Alles was dieser Vater von vier Kindern hat, hat er aus dem Umsonstladen in Siegen

Evgenii Ouhijnnykov, Vater von vier Kindern, ist mit seiner Familie seit neun Monaten in Siegen. Geflohen sind sie aus Charkiw. Jeden Mittwoch kommt er her, sagt er, und findet den Umsonstladen eine super Idee. Auch er hatte nichts, auch er hat das meiste, was er jetzt hat, aus dem Umsonstladen. Auch Bücher: „Für die Weiterbildung, zum Deutsch lernen“, sagt er.

Weihnachtsfeier im Umsonstladen: Zusammen leiden und zusammen lachen.

···

Aufgaben:
1. Aus welchem Grund nimmt Evgenii Ouhijnnykov laut dem Bericht über den Umsonstladen in Siegen dort auch Bücher mit? Antworten Sie in ein bis drei Sätzen.
2. Schreiben Sie aus dem Bericht über den Umsonstladen die Passage von „Alles was dieser“ bis „und zusammen lachen.“ wortgetreu ab.

[Zeilen aus einem Datensatz]

···

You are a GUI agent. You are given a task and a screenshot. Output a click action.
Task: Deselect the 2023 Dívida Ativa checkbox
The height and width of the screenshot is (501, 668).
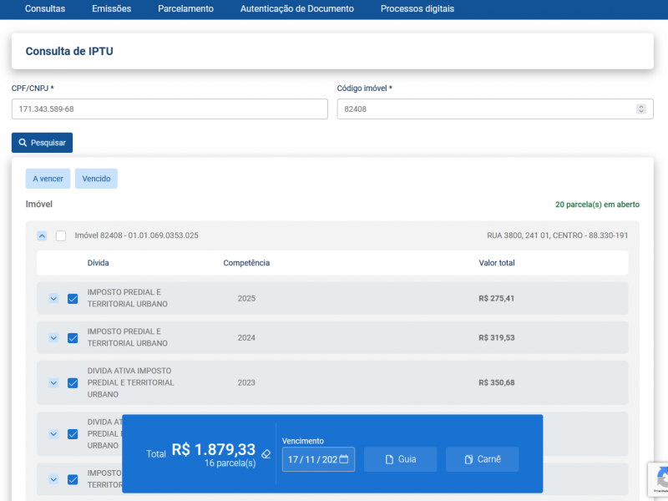pyautogui.click(x=73, y=383)
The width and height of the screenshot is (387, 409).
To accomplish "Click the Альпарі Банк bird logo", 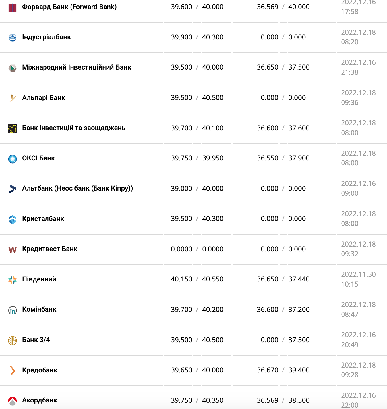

···

Lösungen:
1. Er nimmt die Bücher für seine Weiterbildung mit. Er möchte damit Deutsch lernen.

2.
Alles was dieser Vater von vier Kindern hat, hat er aus dem Umsonstladen in Siegen

Evgenii Ouhijnnykov, Vater von vier Kindern, ist mit seiner Familie seit neun Monaten in Siegen. Geflohen sind sie aus Charkiw. Jeden Mittwoch kommt er her, sagt er, und findet den Umsonstladen eine super Idee. Auch er hatte nichts, auch er hat das meiste, was er jetzt hat, aus dem Umsonstladen. Auch Bücher: „Für die Weiterbildung, zum Deutsch lernen“, sagt er.

Weihnachtsfeier im Umsonstladen: Zusammen leiden und zusammen lachen.